====== The input ======
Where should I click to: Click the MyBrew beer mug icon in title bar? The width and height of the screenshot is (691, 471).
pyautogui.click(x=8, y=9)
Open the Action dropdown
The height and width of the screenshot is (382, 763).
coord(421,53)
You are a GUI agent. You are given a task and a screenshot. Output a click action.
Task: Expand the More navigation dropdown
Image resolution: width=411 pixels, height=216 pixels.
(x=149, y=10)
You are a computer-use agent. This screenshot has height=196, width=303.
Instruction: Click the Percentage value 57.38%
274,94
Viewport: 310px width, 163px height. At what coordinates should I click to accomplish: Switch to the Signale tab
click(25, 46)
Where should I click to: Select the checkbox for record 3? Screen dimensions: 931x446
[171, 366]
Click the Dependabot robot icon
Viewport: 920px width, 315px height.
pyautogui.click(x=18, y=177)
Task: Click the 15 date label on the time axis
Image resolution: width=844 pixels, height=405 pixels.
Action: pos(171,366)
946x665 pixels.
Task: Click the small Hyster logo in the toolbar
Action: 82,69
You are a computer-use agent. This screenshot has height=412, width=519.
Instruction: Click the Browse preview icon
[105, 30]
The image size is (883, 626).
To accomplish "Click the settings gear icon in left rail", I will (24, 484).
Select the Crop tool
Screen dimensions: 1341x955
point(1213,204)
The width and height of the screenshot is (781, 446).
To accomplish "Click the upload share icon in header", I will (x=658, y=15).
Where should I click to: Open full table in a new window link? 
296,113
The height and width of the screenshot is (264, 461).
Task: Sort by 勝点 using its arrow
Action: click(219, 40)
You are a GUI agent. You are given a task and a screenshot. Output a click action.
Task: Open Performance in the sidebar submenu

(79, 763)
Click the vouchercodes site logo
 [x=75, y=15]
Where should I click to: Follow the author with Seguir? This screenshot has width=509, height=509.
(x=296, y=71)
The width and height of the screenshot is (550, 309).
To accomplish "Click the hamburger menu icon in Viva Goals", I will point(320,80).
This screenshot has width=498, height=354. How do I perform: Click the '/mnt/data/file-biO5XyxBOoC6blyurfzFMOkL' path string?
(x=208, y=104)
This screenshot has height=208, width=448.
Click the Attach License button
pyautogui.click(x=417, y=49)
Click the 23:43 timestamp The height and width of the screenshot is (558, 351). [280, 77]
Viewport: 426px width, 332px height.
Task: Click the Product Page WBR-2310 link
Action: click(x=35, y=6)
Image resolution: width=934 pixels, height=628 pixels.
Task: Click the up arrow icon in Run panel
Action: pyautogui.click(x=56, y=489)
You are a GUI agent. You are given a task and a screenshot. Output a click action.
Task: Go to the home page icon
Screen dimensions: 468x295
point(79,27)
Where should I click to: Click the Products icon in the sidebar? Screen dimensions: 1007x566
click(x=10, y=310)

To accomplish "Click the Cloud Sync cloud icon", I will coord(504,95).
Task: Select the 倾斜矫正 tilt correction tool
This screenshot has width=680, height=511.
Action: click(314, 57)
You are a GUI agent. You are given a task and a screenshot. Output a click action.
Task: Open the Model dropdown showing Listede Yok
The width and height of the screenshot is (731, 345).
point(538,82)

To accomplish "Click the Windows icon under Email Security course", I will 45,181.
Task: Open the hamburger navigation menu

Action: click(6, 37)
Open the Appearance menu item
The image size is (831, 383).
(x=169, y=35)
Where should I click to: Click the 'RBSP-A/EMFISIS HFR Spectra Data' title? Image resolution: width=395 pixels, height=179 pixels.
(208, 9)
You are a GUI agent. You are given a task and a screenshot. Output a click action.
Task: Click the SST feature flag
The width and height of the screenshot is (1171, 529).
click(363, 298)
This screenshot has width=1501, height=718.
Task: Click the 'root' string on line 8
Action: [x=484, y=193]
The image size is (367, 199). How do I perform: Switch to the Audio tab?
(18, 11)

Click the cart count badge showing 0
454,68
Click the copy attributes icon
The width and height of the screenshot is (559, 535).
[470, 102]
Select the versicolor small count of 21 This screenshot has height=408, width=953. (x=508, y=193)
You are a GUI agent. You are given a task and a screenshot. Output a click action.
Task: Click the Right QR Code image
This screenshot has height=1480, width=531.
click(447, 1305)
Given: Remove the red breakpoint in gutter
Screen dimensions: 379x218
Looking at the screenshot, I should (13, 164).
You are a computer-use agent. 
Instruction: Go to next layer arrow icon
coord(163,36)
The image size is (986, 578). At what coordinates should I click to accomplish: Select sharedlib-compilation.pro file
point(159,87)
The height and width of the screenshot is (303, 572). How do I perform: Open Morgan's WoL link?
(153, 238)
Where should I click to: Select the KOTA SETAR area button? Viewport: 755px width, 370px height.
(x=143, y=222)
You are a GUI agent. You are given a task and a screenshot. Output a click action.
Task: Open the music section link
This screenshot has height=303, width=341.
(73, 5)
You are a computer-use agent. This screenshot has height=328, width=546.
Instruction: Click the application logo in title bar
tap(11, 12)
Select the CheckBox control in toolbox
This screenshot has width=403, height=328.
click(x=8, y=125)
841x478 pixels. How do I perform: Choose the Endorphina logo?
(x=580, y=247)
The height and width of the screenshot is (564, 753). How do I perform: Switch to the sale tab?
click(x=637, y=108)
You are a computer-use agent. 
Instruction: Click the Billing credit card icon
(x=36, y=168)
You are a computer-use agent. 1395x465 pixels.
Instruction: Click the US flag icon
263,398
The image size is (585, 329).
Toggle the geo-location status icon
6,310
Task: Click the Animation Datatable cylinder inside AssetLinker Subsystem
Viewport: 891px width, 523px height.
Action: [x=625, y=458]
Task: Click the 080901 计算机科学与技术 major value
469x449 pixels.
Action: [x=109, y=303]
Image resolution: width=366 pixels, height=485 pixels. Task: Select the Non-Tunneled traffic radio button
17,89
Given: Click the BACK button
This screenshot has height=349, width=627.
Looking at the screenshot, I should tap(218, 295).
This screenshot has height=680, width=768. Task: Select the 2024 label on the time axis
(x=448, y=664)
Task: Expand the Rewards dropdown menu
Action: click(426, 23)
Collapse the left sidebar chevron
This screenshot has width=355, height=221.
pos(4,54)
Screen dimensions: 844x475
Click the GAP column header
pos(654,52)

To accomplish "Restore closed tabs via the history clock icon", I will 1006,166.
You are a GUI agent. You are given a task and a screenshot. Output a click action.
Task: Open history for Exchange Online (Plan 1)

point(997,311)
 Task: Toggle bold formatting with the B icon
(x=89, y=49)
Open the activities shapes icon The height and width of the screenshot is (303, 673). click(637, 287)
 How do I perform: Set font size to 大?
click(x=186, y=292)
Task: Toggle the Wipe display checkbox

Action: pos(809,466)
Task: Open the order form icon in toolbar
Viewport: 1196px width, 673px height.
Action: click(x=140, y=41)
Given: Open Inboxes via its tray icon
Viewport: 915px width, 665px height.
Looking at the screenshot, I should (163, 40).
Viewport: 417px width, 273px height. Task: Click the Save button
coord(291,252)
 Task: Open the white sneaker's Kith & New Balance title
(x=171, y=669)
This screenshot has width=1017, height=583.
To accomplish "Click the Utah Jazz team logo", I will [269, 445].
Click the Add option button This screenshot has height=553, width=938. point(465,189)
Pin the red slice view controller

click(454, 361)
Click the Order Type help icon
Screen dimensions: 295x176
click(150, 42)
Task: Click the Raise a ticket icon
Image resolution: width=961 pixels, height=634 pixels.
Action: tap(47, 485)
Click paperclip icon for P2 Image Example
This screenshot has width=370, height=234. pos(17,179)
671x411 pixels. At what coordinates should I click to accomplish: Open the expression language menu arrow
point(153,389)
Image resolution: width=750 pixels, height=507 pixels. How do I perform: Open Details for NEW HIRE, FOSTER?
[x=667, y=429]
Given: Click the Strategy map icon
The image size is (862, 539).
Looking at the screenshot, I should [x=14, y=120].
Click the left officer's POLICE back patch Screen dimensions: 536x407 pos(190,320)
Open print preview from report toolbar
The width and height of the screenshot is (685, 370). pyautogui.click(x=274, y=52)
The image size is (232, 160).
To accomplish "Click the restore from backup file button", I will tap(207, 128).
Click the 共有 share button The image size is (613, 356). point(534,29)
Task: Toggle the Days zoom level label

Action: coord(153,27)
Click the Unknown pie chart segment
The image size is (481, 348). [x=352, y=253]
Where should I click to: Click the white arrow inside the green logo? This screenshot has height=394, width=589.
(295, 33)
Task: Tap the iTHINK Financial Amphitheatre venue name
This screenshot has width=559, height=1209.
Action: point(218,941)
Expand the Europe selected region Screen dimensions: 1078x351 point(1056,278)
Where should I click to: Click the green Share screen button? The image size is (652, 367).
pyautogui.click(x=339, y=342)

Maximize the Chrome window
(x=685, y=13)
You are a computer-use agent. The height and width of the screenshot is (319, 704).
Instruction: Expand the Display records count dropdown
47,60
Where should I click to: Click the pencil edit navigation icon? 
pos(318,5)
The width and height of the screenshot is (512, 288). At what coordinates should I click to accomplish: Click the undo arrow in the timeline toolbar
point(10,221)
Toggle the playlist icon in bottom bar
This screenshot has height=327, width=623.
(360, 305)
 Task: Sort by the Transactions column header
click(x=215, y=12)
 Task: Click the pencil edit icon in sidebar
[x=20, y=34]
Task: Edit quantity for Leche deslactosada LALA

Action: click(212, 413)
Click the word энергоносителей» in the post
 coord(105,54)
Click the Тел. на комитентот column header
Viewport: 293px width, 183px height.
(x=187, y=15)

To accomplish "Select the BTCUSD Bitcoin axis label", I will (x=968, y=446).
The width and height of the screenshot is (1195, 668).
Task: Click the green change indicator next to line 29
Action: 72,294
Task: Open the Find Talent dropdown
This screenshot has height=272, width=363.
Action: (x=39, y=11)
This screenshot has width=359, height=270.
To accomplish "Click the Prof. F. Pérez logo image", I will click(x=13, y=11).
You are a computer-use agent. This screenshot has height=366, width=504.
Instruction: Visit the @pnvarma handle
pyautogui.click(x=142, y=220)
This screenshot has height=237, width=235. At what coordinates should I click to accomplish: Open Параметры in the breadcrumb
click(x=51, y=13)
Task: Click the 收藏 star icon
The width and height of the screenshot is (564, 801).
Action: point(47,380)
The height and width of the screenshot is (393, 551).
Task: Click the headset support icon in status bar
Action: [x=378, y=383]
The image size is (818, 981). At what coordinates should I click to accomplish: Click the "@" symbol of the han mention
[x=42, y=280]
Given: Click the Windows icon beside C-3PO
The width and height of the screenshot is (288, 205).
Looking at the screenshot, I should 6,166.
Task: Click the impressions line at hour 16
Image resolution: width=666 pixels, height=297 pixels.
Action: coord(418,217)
======
§ Problem
Only the number of lines above that contain "computer" should be given as the answer.

§ Exercise output
8